-- Opening Marker --

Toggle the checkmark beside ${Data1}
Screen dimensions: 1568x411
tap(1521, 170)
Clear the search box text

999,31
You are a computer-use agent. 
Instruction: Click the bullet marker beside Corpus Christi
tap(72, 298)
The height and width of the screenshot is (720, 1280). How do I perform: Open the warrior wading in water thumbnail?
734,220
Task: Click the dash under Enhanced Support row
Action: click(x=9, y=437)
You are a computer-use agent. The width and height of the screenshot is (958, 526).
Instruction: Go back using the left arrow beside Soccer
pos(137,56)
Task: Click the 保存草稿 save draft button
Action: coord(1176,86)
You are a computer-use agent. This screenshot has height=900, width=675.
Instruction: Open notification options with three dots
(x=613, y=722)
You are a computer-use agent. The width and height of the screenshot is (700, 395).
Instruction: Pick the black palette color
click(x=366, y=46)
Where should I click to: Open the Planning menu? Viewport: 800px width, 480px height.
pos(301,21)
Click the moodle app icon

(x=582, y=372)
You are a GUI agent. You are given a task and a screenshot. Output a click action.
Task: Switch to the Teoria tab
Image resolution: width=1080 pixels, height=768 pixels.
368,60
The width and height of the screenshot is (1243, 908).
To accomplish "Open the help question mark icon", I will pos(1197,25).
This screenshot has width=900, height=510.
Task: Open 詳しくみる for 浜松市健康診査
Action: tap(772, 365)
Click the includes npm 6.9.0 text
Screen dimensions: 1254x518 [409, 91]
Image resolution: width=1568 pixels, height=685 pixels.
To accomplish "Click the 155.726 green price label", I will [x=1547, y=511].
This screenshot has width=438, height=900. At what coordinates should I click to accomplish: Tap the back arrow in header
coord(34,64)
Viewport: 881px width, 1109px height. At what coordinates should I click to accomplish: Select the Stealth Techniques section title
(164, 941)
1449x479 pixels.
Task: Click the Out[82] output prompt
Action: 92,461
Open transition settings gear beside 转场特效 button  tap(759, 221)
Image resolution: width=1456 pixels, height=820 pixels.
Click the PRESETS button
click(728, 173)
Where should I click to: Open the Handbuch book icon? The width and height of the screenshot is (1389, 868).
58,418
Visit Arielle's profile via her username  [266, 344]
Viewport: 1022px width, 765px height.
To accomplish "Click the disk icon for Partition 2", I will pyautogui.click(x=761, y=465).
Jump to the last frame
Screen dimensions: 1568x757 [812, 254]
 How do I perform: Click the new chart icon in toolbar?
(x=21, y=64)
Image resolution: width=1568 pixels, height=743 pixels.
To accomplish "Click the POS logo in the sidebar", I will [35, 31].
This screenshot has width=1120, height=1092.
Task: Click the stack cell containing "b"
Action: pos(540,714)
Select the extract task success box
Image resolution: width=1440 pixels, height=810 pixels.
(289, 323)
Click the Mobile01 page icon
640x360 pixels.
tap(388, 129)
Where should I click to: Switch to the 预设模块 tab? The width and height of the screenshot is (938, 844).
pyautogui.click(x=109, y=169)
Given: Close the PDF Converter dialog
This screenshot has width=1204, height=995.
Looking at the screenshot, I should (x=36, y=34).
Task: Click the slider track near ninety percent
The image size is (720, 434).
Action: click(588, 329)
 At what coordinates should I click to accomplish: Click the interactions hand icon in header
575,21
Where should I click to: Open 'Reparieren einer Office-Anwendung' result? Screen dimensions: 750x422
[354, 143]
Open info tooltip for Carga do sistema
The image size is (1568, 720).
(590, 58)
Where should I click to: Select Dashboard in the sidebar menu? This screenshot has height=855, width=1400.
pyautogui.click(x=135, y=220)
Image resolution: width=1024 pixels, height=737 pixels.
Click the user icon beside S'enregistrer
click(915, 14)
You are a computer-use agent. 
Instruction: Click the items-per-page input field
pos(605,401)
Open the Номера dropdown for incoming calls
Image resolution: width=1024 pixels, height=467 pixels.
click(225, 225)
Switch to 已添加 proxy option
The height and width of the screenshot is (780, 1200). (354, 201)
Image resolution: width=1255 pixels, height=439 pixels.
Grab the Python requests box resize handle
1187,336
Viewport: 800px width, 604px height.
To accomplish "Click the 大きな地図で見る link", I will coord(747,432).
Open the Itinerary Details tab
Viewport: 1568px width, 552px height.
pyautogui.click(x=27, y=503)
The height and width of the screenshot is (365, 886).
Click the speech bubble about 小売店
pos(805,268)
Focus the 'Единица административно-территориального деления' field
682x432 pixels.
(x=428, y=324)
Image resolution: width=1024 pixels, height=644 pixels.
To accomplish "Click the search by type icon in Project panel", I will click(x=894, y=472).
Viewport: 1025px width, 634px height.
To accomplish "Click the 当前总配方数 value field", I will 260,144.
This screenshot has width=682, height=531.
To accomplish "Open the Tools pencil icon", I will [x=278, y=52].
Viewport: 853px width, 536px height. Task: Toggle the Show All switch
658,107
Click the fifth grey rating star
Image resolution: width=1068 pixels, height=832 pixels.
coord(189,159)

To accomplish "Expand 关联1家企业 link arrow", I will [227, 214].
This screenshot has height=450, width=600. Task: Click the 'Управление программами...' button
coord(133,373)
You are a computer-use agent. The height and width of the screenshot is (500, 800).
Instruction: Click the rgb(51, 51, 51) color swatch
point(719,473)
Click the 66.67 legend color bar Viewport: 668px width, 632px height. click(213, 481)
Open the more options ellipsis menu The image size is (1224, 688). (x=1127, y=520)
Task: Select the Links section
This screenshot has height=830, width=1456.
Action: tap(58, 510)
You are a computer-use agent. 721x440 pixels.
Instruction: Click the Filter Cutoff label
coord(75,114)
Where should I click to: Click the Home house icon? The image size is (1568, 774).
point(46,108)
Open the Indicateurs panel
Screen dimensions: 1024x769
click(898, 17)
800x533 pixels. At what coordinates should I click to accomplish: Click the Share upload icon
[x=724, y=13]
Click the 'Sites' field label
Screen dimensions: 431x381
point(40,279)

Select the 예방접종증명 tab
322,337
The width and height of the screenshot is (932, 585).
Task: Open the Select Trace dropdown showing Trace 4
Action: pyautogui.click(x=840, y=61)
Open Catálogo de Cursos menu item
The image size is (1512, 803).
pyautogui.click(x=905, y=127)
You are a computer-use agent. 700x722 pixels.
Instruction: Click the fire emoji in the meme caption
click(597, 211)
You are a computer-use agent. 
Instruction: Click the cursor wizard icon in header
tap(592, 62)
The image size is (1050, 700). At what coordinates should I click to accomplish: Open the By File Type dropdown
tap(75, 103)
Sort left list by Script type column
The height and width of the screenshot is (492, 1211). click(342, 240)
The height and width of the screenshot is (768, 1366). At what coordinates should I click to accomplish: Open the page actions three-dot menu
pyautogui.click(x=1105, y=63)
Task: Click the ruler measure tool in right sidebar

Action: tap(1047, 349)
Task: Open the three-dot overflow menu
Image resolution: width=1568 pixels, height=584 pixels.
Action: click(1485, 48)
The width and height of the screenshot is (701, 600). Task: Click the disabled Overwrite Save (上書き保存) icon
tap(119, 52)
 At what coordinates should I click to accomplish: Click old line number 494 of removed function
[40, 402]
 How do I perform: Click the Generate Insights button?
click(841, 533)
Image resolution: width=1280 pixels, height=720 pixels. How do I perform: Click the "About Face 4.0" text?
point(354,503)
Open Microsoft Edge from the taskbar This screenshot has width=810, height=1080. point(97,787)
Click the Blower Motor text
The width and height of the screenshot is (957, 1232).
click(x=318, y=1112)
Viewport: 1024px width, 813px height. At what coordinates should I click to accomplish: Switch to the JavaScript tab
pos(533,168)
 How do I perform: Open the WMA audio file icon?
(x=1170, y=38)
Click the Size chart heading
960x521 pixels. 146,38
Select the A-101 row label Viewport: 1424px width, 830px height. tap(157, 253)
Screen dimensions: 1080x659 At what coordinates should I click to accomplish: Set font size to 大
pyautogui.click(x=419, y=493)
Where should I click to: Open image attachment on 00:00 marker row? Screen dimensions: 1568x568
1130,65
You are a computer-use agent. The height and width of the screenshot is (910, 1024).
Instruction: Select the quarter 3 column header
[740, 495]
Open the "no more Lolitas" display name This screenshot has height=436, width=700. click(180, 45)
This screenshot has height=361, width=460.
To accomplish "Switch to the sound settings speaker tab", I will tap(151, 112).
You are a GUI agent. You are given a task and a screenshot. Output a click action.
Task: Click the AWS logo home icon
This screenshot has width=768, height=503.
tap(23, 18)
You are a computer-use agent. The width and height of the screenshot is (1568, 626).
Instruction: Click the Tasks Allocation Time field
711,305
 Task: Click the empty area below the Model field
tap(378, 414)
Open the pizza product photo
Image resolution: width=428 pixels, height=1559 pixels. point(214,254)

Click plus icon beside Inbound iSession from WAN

-- Closing Marker --

→ What is being asked: Across the material above, count each line with the string "settings" and state the number alone.

→ Written solution: 2